Why Young People Need to Understand Health Insurance: Losing My Health Insurance in College and What I Learned

Health insurance was something that I took for granted. I worked in financial counseling in a hospital, my parents made sure my brother and I knew that having insurance was essential, and I always had coverage. I understood how blessed I was to have good health insurance growing up as a pediatric patient learning to thrive amidst a handful of chronic health conditions. The care and support that I had access to changed the trajectory of my adolescent years and inspired me to pursue a career in medicine.

 

Managing your health, whether it is good or bad, is a challenge, especially in college. As a first-generation college student, I struggled to navigate my way through my science degree, even with the correct medications and support system.

 

Around my junior year of college, I lost my health insurance unexpectedly and, as a result, my clinical support system.
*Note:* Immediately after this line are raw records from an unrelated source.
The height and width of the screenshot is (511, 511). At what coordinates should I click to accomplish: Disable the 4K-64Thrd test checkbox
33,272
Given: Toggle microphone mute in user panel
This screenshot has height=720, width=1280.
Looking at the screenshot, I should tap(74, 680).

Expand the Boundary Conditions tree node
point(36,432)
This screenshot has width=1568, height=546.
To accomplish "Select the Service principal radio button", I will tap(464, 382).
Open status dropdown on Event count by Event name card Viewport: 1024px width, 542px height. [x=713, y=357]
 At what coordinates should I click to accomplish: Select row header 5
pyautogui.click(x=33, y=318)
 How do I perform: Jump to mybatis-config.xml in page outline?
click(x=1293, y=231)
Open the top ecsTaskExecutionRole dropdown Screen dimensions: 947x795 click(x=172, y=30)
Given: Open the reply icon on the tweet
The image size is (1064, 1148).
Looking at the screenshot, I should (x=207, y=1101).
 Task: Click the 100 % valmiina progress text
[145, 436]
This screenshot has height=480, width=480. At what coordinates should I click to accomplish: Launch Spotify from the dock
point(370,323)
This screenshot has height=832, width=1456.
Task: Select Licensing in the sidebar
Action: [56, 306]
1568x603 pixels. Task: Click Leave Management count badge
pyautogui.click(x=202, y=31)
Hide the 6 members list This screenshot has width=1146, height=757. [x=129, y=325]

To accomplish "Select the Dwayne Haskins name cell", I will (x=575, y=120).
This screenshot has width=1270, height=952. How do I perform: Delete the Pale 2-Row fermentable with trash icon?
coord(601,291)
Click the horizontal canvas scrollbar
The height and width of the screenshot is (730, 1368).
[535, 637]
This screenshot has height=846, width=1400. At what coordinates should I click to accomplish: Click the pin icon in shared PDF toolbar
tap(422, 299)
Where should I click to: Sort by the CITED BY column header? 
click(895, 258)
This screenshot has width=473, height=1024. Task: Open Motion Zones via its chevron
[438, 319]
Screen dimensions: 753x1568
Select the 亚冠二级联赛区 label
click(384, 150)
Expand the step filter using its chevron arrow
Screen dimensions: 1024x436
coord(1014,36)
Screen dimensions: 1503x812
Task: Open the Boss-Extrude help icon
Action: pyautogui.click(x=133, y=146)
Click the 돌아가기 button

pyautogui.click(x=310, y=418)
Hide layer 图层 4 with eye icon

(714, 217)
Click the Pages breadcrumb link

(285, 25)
If I was working with a patient who was going through the same thing, I would have presented them with a plan of action, outlined options available following a change-of-life event, and help them identify the steps to get covered.

 

But when it happened to me, I couldn’t think.

 

The physical, mental, emotional, and academic toll of managing my health without the proper medication or support for a full year until open enrollment was insurmountable. Sadly enough, all this was avoidable.

 

People lean into conversations about health insurance the older they get because their insurance needs are changing. They become eligible for Medicare, they need to pick a Medicare Part D plan, and they need to understand their health benefits in retirement and so much more. Young people need to learn about their coverage too because insurance is just as confusing when you’re young as when you get older.

 

Is my job’s plan better than my parents’? What happens after I turn 26? Am I eligible for Medicare before 65 if I have a chronic condition? What’s the deal with my student plan?

 

Sometimes, life happens and you have to learn lessons the hard way. Understanding that having health insurance is important should not be one of them. The National Patient Advocate Foundation (NPAF) offers a multitude of resources to help answer some of the questions you have about coverage all year round.

 

Losing my health insurance in one of the most stressful seasons of my life made me realize the importance of access and affordability of care. Health insurance is attainable, you just need some good guidance to help you find the best plan for you, at any age!

 

Nichole Davis, BCPA is a NPAF volunteer and resident of Ohio.